In the middle of the village I find the referee from yesterday's football match, who also happens to be the village representative of the local logging company. I visit him on the off-chance that we can see the logging operations. He makes a couple of calls using my satellite phone and, miraculously, he manages to get permission from someone for us to visit. The logging companies hate the BBC and are usually very wary of letting anyone
see what's happening on their plots, so I'm amazed that we've been given access.
. . . and Logging
We drive to the logging concession with one of Philippe's hunting friends who works there driving trucks. Like many of the locals he is very much in favour of logging because it brings much-needed jobs to poor villages like Deng-Deng, and he rarely if ever thinks about the long-term consequences. He does, however, admit that, 'None of the money paid by the logging company to the government ends up in the hands of the people who live in the forest.'
The statistics are terrifying: between 1990 and 2000 some 90,000 sq km of forest were cleared in Cameroon, and logging concessions covered 76 per cent of all protected and unprotected forests. Forest products generate around 20 per cent of Cameroon's export revenue.
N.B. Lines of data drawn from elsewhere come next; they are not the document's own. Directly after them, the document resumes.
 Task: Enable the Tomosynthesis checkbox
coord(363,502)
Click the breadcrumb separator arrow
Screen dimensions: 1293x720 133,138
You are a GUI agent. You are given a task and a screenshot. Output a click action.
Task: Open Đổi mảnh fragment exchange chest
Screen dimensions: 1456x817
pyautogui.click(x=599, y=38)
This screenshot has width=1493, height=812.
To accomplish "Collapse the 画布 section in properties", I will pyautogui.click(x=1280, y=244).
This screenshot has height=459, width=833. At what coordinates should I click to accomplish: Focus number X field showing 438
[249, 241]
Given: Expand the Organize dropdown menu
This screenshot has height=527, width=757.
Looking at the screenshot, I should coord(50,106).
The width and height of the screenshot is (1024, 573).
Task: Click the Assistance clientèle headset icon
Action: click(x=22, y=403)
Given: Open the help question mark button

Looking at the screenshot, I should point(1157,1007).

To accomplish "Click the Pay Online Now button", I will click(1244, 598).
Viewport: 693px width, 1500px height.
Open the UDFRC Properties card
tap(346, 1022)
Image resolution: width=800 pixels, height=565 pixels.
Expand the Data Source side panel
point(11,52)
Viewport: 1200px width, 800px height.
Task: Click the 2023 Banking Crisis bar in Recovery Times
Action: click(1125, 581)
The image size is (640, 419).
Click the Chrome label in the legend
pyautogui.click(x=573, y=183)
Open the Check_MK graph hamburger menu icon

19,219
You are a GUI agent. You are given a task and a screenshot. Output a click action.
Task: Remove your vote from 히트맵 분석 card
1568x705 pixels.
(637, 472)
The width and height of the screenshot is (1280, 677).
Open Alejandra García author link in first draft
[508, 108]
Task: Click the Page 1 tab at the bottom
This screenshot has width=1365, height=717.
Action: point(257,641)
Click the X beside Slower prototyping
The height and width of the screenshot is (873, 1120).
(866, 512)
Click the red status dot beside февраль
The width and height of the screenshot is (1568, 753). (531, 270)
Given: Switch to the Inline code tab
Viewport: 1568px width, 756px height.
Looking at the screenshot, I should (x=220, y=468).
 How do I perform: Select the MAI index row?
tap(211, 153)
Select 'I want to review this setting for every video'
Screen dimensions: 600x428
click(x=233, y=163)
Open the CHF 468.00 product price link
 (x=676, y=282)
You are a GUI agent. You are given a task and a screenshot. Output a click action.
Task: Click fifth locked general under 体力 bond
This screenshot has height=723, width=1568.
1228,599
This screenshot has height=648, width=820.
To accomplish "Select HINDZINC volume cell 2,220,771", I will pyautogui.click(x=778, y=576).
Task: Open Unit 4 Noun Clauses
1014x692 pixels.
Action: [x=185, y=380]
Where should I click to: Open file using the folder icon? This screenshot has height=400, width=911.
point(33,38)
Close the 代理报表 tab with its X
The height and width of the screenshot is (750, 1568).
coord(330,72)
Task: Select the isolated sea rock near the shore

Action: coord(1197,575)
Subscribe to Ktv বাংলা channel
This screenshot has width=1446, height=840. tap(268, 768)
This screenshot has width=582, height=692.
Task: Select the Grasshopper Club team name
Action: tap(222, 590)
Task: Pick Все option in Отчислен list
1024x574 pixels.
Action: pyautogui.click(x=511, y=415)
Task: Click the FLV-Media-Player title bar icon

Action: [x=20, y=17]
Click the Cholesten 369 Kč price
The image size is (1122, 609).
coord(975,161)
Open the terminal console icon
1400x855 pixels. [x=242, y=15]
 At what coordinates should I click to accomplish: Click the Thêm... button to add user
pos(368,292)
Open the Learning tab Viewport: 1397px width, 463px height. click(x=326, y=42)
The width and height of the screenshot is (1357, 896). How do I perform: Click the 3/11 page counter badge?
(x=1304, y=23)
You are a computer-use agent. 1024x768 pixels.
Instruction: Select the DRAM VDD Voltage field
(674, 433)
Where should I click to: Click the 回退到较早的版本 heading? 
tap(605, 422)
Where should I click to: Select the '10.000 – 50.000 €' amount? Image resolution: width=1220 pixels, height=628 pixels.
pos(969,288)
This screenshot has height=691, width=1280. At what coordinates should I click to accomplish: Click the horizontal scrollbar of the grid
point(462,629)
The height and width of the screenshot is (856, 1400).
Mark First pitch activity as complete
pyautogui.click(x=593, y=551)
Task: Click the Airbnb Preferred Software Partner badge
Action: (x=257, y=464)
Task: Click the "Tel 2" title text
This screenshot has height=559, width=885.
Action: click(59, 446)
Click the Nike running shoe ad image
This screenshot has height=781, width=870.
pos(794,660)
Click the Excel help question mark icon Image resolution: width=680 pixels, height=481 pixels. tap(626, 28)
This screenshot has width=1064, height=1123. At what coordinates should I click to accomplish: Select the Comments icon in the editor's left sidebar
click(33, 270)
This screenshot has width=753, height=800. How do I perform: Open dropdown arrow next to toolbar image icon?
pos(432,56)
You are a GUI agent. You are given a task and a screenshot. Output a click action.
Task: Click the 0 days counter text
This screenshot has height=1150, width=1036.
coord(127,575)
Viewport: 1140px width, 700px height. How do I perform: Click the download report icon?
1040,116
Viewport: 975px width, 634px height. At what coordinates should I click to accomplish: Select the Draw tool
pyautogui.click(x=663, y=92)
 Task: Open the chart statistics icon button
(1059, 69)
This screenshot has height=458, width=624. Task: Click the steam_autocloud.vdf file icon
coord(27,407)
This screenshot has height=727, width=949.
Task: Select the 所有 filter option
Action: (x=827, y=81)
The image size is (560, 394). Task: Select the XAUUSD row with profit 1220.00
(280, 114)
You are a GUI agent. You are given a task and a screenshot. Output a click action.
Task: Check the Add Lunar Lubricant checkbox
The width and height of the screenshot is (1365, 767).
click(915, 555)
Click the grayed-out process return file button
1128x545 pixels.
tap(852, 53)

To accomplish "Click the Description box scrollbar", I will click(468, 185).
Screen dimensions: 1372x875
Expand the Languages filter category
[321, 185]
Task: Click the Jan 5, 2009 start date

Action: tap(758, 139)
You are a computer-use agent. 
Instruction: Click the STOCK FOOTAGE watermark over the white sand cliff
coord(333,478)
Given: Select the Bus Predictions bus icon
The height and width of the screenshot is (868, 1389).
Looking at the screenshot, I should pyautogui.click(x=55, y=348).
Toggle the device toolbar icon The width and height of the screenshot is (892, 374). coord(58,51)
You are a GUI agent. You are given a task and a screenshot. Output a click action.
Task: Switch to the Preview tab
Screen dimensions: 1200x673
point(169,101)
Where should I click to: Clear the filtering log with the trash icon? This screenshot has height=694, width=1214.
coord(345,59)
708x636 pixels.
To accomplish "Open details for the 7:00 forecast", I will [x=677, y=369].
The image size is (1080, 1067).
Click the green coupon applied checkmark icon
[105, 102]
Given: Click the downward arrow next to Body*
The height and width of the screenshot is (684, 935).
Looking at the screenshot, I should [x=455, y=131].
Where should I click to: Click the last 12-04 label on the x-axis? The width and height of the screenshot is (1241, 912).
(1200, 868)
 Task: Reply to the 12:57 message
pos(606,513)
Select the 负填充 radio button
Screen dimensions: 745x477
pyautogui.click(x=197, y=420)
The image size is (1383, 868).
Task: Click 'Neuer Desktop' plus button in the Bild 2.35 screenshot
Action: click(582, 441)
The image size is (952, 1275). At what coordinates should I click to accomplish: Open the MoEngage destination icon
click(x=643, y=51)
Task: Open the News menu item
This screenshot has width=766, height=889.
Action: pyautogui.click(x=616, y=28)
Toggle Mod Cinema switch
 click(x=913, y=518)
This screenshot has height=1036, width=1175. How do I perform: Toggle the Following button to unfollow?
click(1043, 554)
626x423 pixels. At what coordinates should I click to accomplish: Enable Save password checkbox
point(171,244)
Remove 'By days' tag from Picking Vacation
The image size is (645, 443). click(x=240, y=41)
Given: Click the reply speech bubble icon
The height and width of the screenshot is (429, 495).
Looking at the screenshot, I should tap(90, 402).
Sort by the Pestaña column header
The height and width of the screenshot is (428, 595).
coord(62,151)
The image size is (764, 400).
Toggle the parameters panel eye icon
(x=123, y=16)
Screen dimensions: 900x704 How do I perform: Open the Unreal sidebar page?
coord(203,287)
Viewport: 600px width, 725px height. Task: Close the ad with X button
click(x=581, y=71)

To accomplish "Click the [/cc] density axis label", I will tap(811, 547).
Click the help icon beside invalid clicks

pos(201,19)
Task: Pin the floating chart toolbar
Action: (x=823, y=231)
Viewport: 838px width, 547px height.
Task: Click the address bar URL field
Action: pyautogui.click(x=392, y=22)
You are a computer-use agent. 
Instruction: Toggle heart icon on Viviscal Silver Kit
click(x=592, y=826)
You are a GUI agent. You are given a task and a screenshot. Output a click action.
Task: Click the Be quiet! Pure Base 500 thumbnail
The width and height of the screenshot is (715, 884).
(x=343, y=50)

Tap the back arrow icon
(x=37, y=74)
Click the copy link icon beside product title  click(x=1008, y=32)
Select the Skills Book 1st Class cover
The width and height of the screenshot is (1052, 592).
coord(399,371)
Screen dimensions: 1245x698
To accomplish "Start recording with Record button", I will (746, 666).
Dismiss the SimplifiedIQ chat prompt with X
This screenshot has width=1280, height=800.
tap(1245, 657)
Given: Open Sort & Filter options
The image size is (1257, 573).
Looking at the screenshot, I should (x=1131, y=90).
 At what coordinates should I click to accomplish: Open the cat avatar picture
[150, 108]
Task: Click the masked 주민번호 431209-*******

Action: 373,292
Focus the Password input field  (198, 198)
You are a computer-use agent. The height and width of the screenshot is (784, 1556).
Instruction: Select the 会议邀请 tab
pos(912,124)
The companies all want ventes de coupe (freedom to cut) licences, which entitle them to log an area of 25 sq km of permanent forest over a short three-year period with no management plan to limit environmental damage, so there's high potential for destructive logging methods. There arc many reports that the companies actually use the licences as cover to illegally cut a much larger area.
We drive deep into the forest through roads cut specifically for logging. These go for miles, deep through the trees, passing impenetrable flora and fauna that, by rights, we shouldn't be able to see. We drive for an hour through this logging concession, passing vast tree-moving trucks and piles of massive tree trunks ready for shipping. I find the sight deeply unsettling.
We come across a team of two men who let me watch them chop down an enormous red-brown tree. They make deep cuts into the trunk and stick branches in the cuts. Call me a lily-livered, hand-wringing liberal, but the whole operation makes me feel sick. They tell us that the tree is going to fall due south, but at the last minute it starts to creak and the loggers panic. It's falling north instead. We scamper around the tree and back off as it begins a slow-motion fall. It takes a long time to come down – maybe 30 seconds of rumbling earthquake noises building up to a huge crashing crescendo as it hits the forest floor, bringing down scores of other trees and vines as it falls. Then an eerie silence.